Hepatic handling of vitamin D3 in micronodular cirrhosis: a structure-function study in the rat.

Abstract

The response to vitamin D3 (D3) was studied in a model of micronodular cirrhosis induced by CCl4. The uptake and C-25 hydroxylation of D3 were then studied in isolated-perfused liver preparations. CCl4-treated rats had a significantly lower fractional hepatic D3 uptake than controls; they also had lower 25-hydroxyvitamin D3 (25(OH)D3) concentrations in both liver and perfusate following 150 min of perfusion. CCl4 induced a wide spectrum of hepatic morphologic changes ranging from mild to large collagen infiltration, but micronodular cirrhosis was present in more than 90% of the animals. Histomorphometric analysis of the liver indicated an overall highly significant increase in the volume density (Vv) of collagen infiltration, and a reduction in the Vv normal hepatocytes following CCl4. Linear relationships were also observed between the Vv normal hepatocytes and the liver, perfusate, and total 25(OH)D3, while the 25(OH)D3 production decreased in a logarithmic fashion as the collagen infiltration of the liver parenchyma increased.

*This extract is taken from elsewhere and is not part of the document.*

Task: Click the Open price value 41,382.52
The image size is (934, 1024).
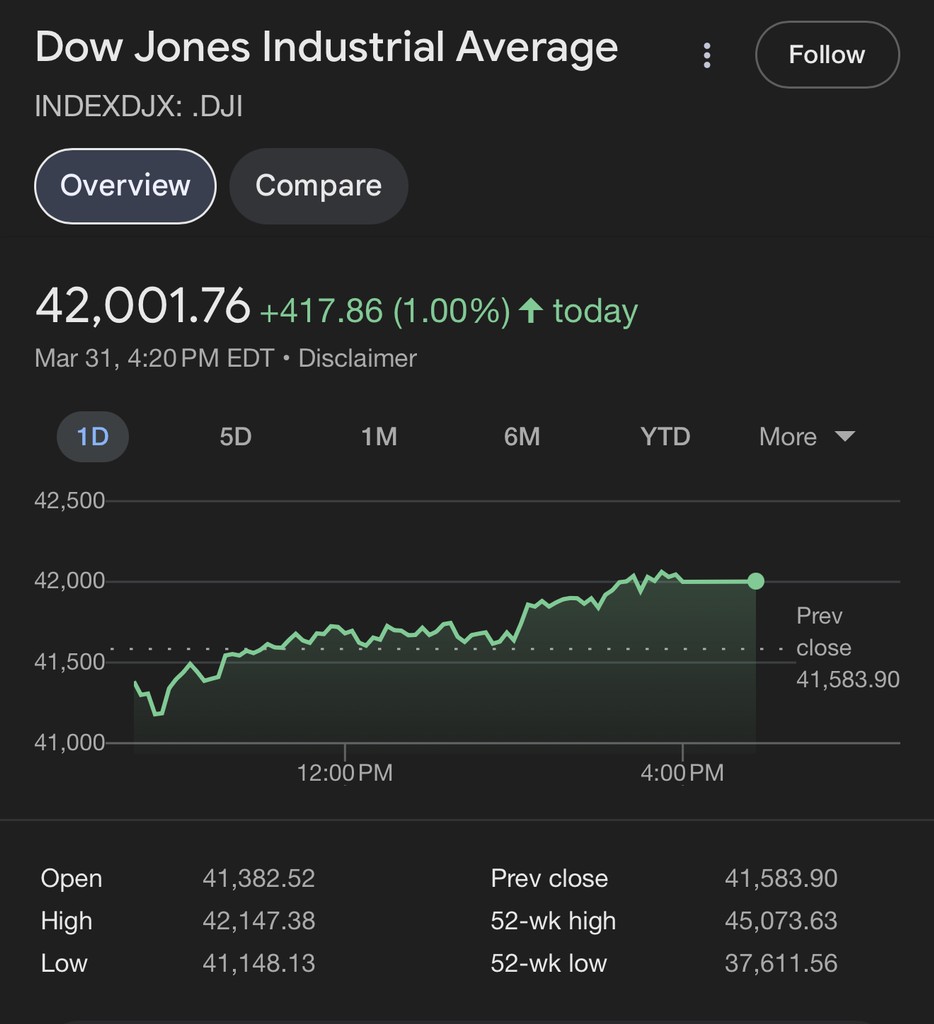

These data show that the overall production of 25(OH)D3 is decreased in micronodular cirrhosis; they also indicate, however, that the D3-25 hydroxylase seems to stay unimpaired in the remaining hepatocytes of the diseased liver, and that the Vv normal hepatocytes constitute one of the major determinants of the 25(OH)D3 production by the cirrhotic rat liver.